100 years of US-Poland’s ‘special diplomatic relationship’ celebrated at Warsaw’s Hotel Bristol

Poland and America celebrate 100 years of diplomatic relations this year.
The centenary was marked with an event at the elegant Hotel Bristol in Warsaw, attended by senior officials including Polish Prime Minister Mateusz Morawiecki, diplomats and other guests from both countries.
After Poland regained independence after the First World War, diplomatic relations with the US were established in 1919. On 2 May, a 35-year-old American diplomat called Hugh S. Gibson presented his credentials, becoming the first US minister to Poland.
The following year, the first Polish ambassador to the United States, Prince Kazimierz Lubomirski, presented his credentials to President Woodrow Wilson.
President Wilson had played a key role in helping Poland’s independence be restored — it was one of the points in his famous “fourteen points” on what the world should look like after the First World War, presented in Congress on 8 January 1918.
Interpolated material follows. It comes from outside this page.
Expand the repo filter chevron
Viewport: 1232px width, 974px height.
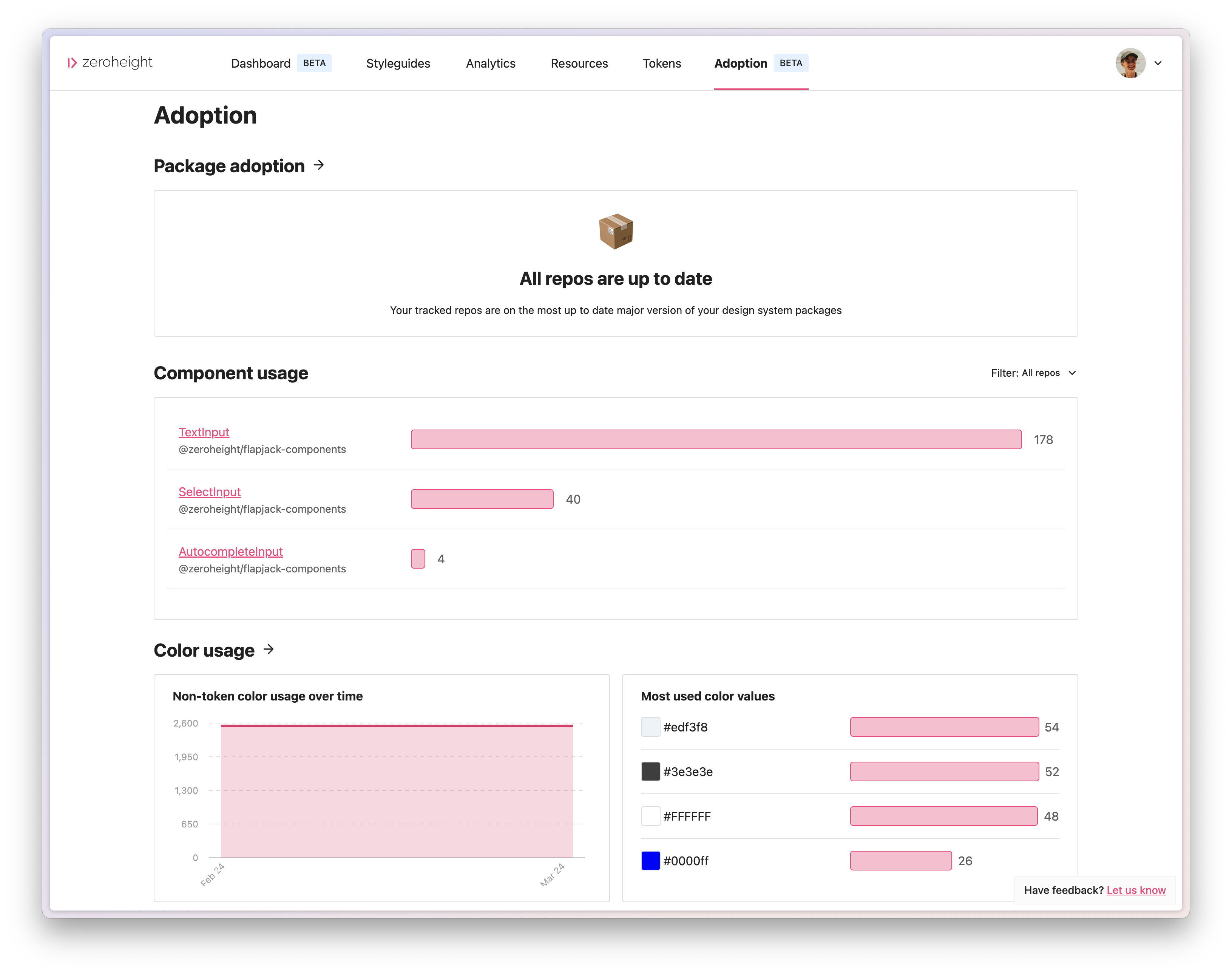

Minister of Foreign Affairs Jacek Czaputowicz and the US Ambassador share pleasantries during the ceremony.
“An independent Polish state should be erected which should include the territories inhabited by indisputably Polish populations, which should be assured a free and secure access to the sea, and whose political and economic independence and territorial integrity should be guaranteed by international covenant,” Wilson’s thirteenth point stated.
The location of the event was not accidental: the Hotel Bristol is where pianist-turned-prime minister Ignacy Jan Paderewski, who worked closely with Wilson, held meetings of the new Polish government in 1918.
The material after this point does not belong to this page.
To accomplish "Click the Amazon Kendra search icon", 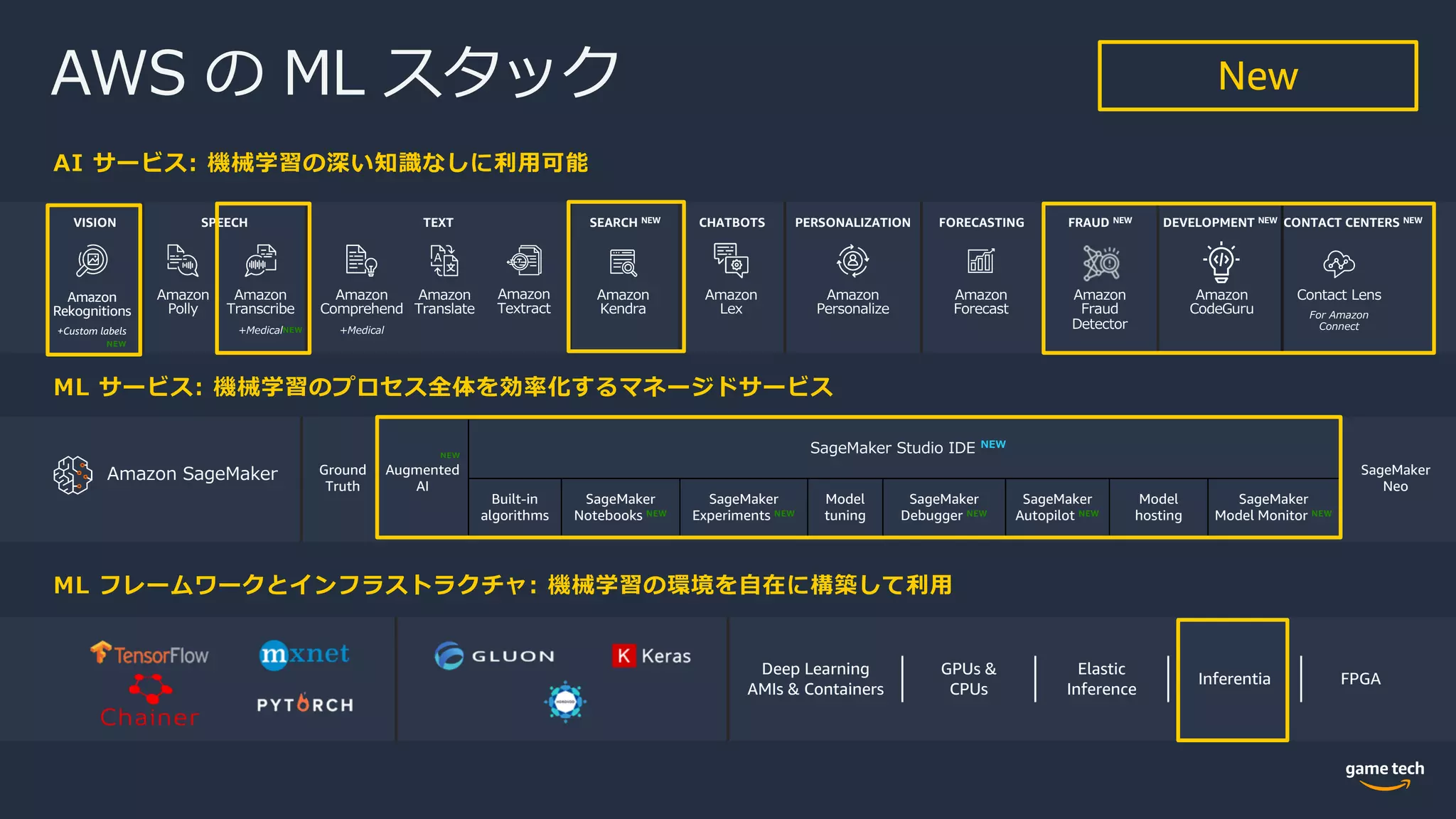I will coord(623,262).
The US Ambassador Georgette Mosbacher said that “the bonds forged between the United States and Poland during the years following Poland’s rebirth still serve as an inspiration to us all.”
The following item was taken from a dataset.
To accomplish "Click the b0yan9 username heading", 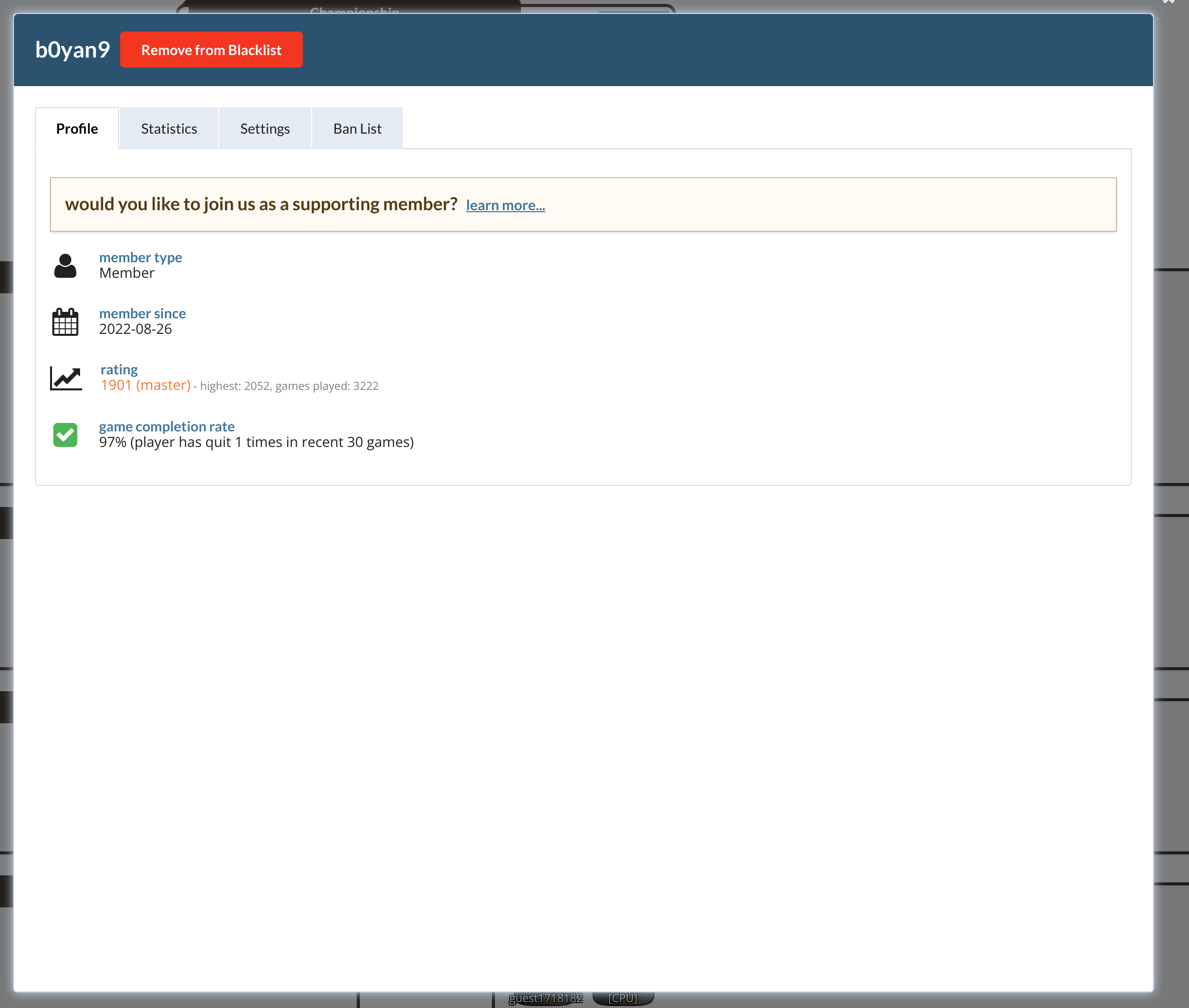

Speaking at the event, US Ambassador Georgette Mosbacher, who arrived in Warsaw last year, invoked the contributions of Paderewski and American Presidential adviser Colonel Edward House to Polish independence.
“Those relationships and the bonds forged between the United States and Poland during the years following Poland’s rebirth still serve as an inspiration to us all,” she said.
“As we now mark our 100 years of diplomatic relations this year, we are confident that our friendship and shared democratic values will endure for another century and beyond,” she added.
Mosbacher also expressed her admiration for Poland for being the first country to bring down the Iron Curtain.
She and the Polish officials present placed Polish-American cooperation in the broader security context.
“Poland has been a NATO member for two decades, and our soldiers have served and still serve on peace missions side by side with their American brothers-in-arms,” wrote President Andrzej Duda in a letter read out by the head of his cabinet, Krzysztof Szczerski.